Nurses urged to defer industrial action to allow for new talks
Oversight body to public service deal urges binding arbitration to end dispute if needed
More than 30,000 members of the INMO are scheduled to begin industrial action next Tuesday. The move could see hospitals forced to close beds and cancel procedures for patients
Nurses should defer industrial action scheduled to begin next week to allow for new talks, the organisation charged with overseeing the Lansdowne Road public service agreement has urged.
The Lansdowne Road agreement oversight body said the issues at the heart of the dispute over recruitment and retention of nurses in the health service should be addressed ultimately by binding arbitration in the Labour Court if necessary.
More than 30,000 members of the Irish Nurses and Midwives Organisation (INMO) are scheduled to begin industrial action next Tuesday. The move could see hospitals forced to close beds and cancel procedures for patients.
If there is no resolution nurses are set to stage a series of strikes from later in March.
The oversight group – which comprises union leaders and representatives of the Department of Public Expenditure and is chaired by an official of the Workplace Relations Commission – urged the INMO and health service management to utilise dispute resolution procedures set out in the agreement.
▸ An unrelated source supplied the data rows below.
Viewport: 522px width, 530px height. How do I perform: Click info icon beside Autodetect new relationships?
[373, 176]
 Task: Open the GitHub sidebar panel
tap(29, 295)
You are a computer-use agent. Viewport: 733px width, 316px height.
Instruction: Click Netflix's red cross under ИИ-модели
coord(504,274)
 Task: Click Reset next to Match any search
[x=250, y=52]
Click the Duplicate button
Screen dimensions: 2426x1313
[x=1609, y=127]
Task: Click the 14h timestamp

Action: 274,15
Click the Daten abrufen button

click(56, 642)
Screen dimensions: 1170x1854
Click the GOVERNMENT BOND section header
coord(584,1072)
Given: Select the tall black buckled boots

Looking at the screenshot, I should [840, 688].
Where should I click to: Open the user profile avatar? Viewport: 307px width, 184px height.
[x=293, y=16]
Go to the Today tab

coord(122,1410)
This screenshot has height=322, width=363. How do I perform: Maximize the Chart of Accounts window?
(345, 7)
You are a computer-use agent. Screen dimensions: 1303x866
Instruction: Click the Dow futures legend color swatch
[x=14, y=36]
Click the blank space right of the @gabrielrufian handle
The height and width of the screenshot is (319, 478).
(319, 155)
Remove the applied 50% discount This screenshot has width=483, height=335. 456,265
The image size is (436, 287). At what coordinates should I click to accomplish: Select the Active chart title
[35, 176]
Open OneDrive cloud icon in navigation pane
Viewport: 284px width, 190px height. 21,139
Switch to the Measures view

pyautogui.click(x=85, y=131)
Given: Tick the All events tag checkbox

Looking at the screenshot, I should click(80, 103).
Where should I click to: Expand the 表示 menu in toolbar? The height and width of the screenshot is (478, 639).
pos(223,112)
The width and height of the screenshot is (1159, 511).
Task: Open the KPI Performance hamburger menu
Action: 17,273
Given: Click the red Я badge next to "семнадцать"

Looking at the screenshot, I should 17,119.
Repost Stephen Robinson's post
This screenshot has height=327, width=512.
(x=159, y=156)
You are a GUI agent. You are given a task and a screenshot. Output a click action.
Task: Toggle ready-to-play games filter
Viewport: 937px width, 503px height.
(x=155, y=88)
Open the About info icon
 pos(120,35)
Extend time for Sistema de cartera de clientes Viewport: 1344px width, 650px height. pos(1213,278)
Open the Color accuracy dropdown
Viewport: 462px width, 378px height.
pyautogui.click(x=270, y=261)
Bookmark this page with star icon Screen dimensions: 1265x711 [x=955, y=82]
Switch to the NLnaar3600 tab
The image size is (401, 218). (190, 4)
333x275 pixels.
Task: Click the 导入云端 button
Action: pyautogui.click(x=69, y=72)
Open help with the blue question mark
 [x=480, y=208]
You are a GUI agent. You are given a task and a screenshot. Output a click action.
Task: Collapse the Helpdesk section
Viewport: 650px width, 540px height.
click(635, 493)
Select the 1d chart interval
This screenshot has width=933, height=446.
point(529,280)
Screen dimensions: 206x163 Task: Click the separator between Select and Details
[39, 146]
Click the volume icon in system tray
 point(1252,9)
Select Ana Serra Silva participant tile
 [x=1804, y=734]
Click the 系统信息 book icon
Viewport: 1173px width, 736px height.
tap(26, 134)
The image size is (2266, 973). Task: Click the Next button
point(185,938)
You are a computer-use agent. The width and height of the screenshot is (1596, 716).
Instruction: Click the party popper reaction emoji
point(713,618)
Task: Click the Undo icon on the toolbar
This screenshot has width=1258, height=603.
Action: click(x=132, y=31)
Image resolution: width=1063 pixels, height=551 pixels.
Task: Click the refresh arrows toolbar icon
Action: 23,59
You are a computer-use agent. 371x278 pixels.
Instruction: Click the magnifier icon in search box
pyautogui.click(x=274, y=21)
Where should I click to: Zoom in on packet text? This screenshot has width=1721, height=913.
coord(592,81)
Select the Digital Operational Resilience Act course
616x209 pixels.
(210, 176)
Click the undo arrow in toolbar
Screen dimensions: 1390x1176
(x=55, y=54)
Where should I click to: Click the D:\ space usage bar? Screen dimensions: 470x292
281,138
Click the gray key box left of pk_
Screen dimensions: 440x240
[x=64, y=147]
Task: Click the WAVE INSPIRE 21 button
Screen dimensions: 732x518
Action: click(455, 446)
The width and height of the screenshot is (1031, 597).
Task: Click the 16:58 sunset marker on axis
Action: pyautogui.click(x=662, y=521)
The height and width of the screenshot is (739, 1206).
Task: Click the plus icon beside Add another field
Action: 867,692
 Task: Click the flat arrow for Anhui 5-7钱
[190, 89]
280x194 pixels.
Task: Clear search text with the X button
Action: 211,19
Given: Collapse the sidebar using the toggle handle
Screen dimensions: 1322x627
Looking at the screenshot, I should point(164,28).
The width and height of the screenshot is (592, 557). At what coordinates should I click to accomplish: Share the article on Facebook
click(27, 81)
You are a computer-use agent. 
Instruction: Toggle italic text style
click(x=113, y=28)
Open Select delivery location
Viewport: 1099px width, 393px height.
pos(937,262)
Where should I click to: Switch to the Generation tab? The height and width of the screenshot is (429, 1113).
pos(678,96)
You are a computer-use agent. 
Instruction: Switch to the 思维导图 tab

In a private statement issued to the INMO and health service management it warned that if the processes set out in the accord to resolve disputes were not followed the party concerned would be in breach of the agreement.
It is understood the leadership of the INMO will consider the statement on Wednesday.
It also pointed out the agreement between the Government and the public service committee of the Irish Congress of Trade Unions – under which a pay rise of €1,000 for 250,000 State employees was brought forward by several months to April – also stipulated there would be industrial peace.
The oversight body called on nurses to defer their planned industrial action. It said they and health service management should engage at the Workplace Relations Commission and, if necessary, the matters should be referred to the Labour Court for binding arbitration.
Health service management told the oversight body the proposed measures would be extremely costly to implement.
The Irish Times reported earlier this month the Government estimated the measures could cost €180 million.
The INMO on Tuesday met the HSE on contingency arrangements to apply in the event of the industrial action going ahead. It is understood the union said some local health service managers had not yet engaged on planning for the dispute.